This file may have been modified by Bytedance Ltd. and/or its affiliates (“Bytedance's Modifications”).
All Bytedance's Modifications are Copyright (year) Bytedance Ltd. and/or its affiliates. 

Reference:
    https://github.com/mlfoundations/open_clip/blob/main/src/training/data.py
    https://github.com/huggingface/open-muse/blob/main/training/data.py
"""

import math
from typing import List, Union, Text
import webdataset as wds
import torch
from torch.utils.data import default_collate
from torchvision import transforms
from torch.utils.data import Dataset
import linecache
import json


def filter_keys(key_set):
    def _f(dictionary):
        return {k: v for k, v in dictionary.items() if k in key_set}

    return _f


class ImageTransform:
    def __init__(self,
                 resize_shorter_edge: int = 256,
                 crop_size: int = 256,
                 random_crop: bool = True,
                 random_flip: bool = True,
                 normalize_mean: List[float] = [0., 0., 0.],
                 normalize_std: List[float] = [1., 1., 1.]):
        """Initializes the WebDatasetReader with specified augmentation parameters.

        Args:
            resize_shorter_edge: An integer, the shorter edge size to resize the input image to.
            crop_size: An integer, the size to crop the input image to.
            random_crop: A boolean, whether to use random crop augmentation during training.
            random_flip: A boolean, whether to use random flipping augmentation during training.
            normalize_mean: A list of float, the normalization mean used to normalize the image tensor.
            normalize_std: A list of float, the normalization std used to normalize the image tensor.
        
        Raises:
            NotImplementedError: If the interpolation mode is not one of ["bicubic", "bilinear"].
        """
        train_transform = []
        interpolation = transforms.InterpolationMode.BICUBIC

        train_transform.append(
            transforms.Resize(resize_shorter_edge, interpolation=interpolation, antialias=True))
        if random_crop:
            train_transform.append(transforms.RandomCrop(crop_size))
        else:
            train_transform.append(transforms.CenterCrop(crop_size))
        if random_flip:
            train_transform.append(transforms.RandomHorizontalFlip())
        train_transform.append(transforms.ToTensor())
        # normalize_mean = [0, 0, 0] and normalize_std = [1, 1, 1] will normalize images into [0, 1],
        # normalize_mean = [0.5, 0.5, 0.5] and normalize_std = [0.5, 0.5, 0.5] will normalize images into [-1, 1].
        train_transform.append(transforms.Normalize(normalize_mean, normalize_std))

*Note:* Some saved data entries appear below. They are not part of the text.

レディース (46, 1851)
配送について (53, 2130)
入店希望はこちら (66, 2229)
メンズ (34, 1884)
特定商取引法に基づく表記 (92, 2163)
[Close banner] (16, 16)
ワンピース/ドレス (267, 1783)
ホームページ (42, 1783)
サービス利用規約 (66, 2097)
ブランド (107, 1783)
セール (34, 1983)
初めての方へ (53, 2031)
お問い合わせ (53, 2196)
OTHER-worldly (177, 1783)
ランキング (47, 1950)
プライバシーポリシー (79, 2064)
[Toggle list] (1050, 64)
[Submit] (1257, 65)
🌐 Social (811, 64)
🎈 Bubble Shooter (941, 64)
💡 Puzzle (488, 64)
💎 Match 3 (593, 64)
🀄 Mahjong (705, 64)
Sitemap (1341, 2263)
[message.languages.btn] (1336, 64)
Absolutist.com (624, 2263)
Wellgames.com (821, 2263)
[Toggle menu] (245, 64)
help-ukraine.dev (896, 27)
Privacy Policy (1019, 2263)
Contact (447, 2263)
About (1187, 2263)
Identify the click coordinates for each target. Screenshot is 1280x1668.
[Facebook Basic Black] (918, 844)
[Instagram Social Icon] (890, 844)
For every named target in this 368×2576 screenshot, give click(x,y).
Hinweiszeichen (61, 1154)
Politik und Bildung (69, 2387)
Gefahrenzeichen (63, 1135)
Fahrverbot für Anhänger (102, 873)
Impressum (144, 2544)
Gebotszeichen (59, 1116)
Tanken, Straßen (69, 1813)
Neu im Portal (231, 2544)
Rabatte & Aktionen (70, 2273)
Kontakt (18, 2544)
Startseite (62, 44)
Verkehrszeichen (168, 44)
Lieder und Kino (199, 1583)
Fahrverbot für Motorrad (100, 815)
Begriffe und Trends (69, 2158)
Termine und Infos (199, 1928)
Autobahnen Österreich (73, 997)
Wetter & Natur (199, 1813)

        self.train_transform = transforms.Compose(train_transform)
        self.eval_transform = transforms.Compose(
            [
                # Note that we always resize to crop_size during eval to ensure the results
                # can be compared against reference numbers on ImageNet etc.
                transforms.Resize(crop_size, interpolation=interpolation, antialias=True),
                transforms.CenterCrop(crop_size),
                transforms.ToTensor(),
                transforms.Normalize(normalize_mean, normalize_std)
            ]
        )
        print(f"self.train_transform: {self.train_transform}")
        print(f"self.eval_transform: {self.eval_transform}")


class SimpleImageDataset:
    def __init__(
        self,
        train_shards_path: Union[Text, List[Text]],
        eval_shards_path: Union[Text, List[Text]],
        num_train_examples: int,
        per_gpu_batch_size: int,
        global_batch_size: int,
        num_workers_per_gpu: int = 12,
        resize_shorter_edge: int = 256,
        crop_size: int = 256,
        random_crop = True,
        random_flip = True,
        normalize_mean: List[float] = [0., 0., 0.],
        normalize_std: List[float] = [1., 1., 1.],
    ):
        """Initializes the WebDatasetReader class.

        Args:
            train_shards_path: A string or list of string, path to the training data shards in webdataset format.
            eval_shards_path: A string or list of string, path to the evaluation data shards in webdataset format.
            num_train_examples: An integer, total number of training examples.
            per_gpu_batch_size: An integer, number of examples per GPU batch.
            global_batch_size: An integer, total number of examples in a batch across all GPUs.
            num_workers_per_gpu: An integer, number of workers per GPU.
            resize_shorter_edge: An integer, the shorter edge size to resize the input image to.
            crop_size: An integer, the size to crop the input image to.
            random_crop: A boolean, whether to use random crop augmentation during training.
            random_flip: A boolean, whether to use random flipping augmentation during training.
            normalize_mean: A list of float, the normalization mean used to normalize the image tensor.
            normalize_std: A list of float, the normalization std used to normalize the image tensor.
        """
        transform = ImageTransform(
            resize_shorter_edge, crop_size, random_crop, random_flip,
            normalize_mean, normalize_std)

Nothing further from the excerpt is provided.